1. Saya akan bilang begini: Suka-suka saya mau jadi apa. Apa urusanmu begitu peduli pada hidup saya? Yang menjalani hidup kan saya. Jadi biarkan saya yang mengurus hidup saya.

Saya yakin setelah memberikan jawaban seperti itu, saya akan ditinggalkan, atau lebih parahnya digampar. Terlebih jika itu orangtua saya. Bisa-bisa saya tak dianggap lagi jadi anak.

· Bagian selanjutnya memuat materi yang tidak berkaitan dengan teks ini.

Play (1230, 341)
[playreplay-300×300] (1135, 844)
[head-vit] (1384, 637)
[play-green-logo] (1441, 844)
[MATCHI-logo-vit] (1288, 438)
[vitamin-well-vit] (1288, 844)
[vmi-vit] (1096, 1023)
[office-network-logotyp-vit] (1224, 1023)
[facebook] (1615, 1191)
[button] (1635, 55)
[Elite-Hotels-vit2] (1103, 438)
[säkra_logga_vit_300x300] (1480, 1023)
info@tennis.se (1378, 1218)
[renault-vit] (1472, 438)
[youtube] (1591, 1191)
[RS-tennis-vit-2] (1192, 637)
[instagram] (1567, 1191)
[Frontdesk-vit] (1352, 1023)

2. Manusia kan berbeda-beda, jalan yang ditempuh pun tak mungkin sama. Seandainya sama sudah pasti ada perbedaannya, tak mungkinlah sama semuanya. Saya akan berikan yang terbaik untuk semua.
Jawaban seperti ini hanya akan menimbulkan masalah di hari depan. Bagaimana harapan demi harapan tumbuh subur di setiap kata. Dan mereka akan menuntutnya di masa depan. Jika gagal, bisa-bisa saya yang dipenggal, mungkin terlalu berat kalau dipenggal. Setidaknya dicap manusia omong kosong. Cuma pintar ngomong tak bisa membuktikan.

3. Tersenyum.

ini yang akan saya lakukan. Ya, semudah itu. Saya tak harus mengucapkan sepatah kata pun. Saya rasa ini jawaban yang paling menenangkan siapapun. Jika mereka merasa saya mengambangkan pertanyaan dan mulai bertanya lagi.

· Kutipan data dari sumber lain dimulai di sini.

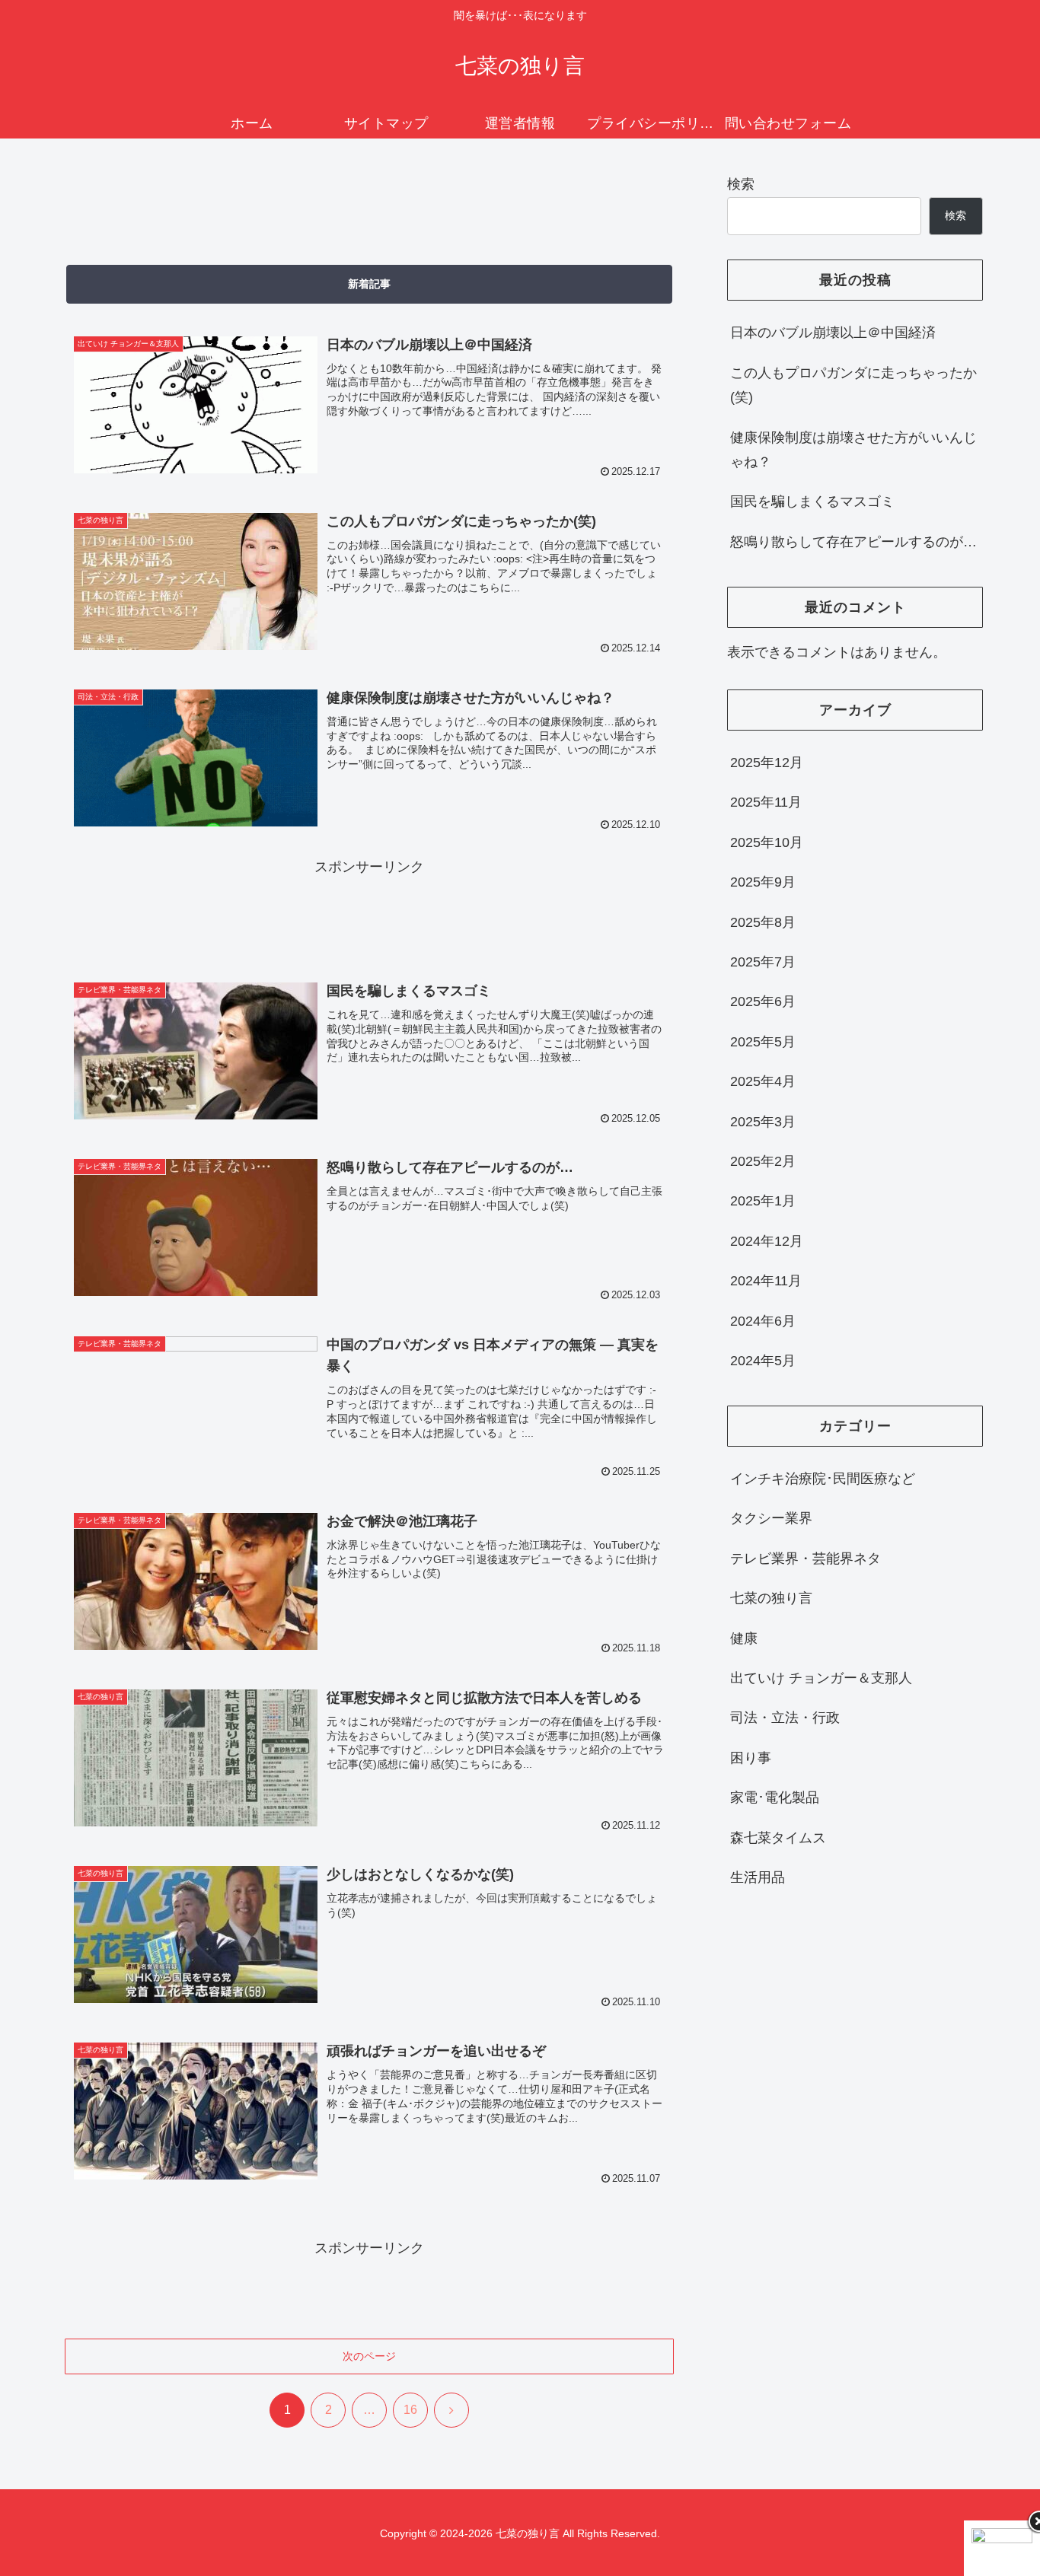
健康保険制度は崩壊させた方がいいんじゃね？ (853, 450)
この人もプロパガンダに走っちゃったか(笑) (853, 385)
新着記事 (369, 284)
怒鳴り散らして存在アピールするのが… (853, 541)
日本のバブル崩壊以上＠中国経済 (833, 332)
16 (410, 2409)
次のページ (369, 2356)
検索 (740, 184)
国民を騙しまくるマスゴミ (812, 501)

"Kok senyum aja? Jawab dong!”

Saya akan tersenyum kembali.

“Kau sudah gila, ya? Aku kan bertanya, kenapa kau malah senyum-senyum saja.”

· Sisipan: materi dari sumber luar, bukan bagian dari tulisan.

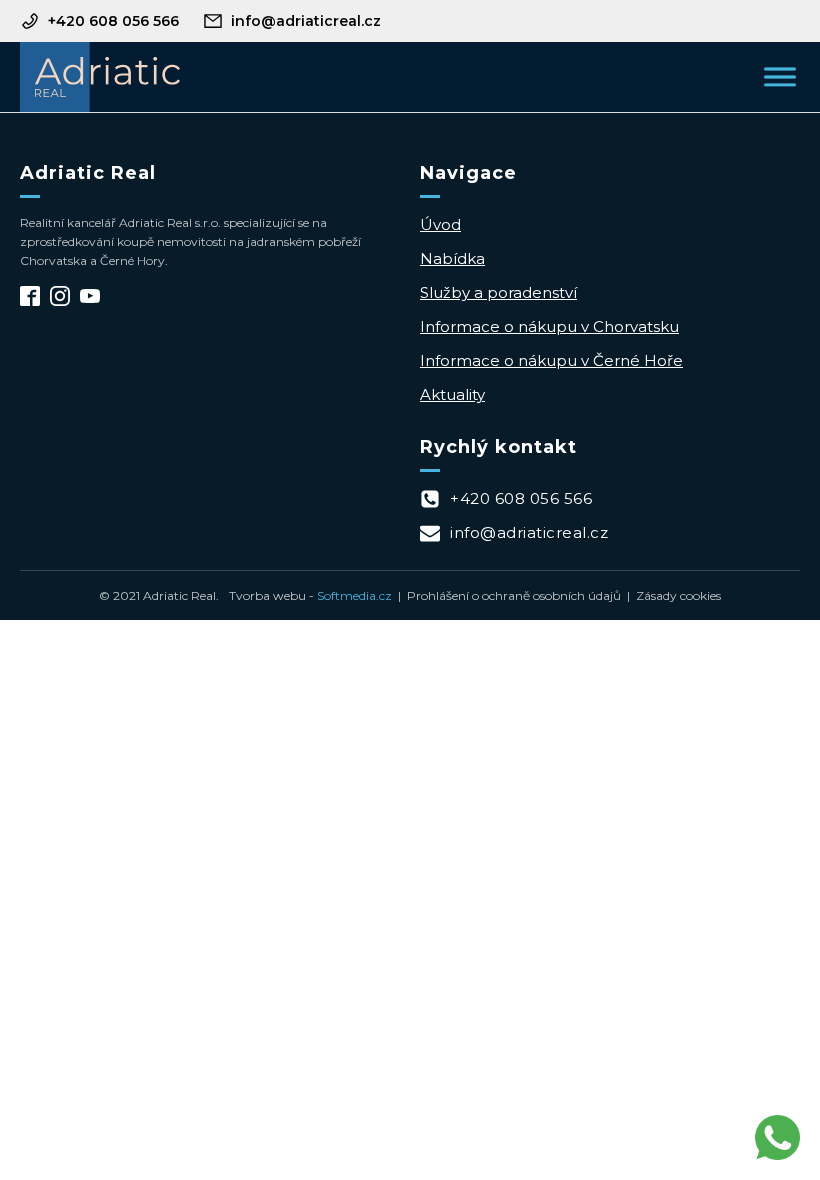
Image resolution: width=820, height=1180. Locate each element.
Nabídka (452, 258)
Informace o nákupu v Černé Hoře (551, 360)
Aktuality (452, 394)
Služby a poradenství (498, 292)
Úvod (440, 224)
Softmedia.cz (354, 595)
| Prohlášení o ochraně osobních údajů (506, 595)
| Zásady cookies (671, 595)
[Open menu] (780, 77)
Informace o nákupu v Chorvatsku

Lalu mereka mulai mengumbarnya kepada orang-orang, "itu tuh si A, anak muda tak punya masa depan! Entah mau jadi apa!”


Menanggapi semuanya hanya akan menimbulkan masalah-masalah baru. Ada banyak cara menjawabnya. Tersenyum adalah pilihan terbaik. Senyuman tak berarti gila, apalagi tak punya masa depan, saya hanya malas menjawabnya saja. Padahal kalau mau menelisik lebih dalam, dari senyuman kita bisa temukan banyak makna. Selain gila dan tak punya masa depan tersebut, akan ada kerja nyata untuk mewujudkan masa depan yang lebih baik. Pertanyaan-pertanyaan soal masa depan dari mereka menjadi semangat. Saya anggap sebagai amunisi untuk bertempur di masa depan. Jadi teruslah bertanya, sebab semua pertanyaan itu akan saya simpan dan buktikan dengan senyuman bahwa saya mampu melakukannya.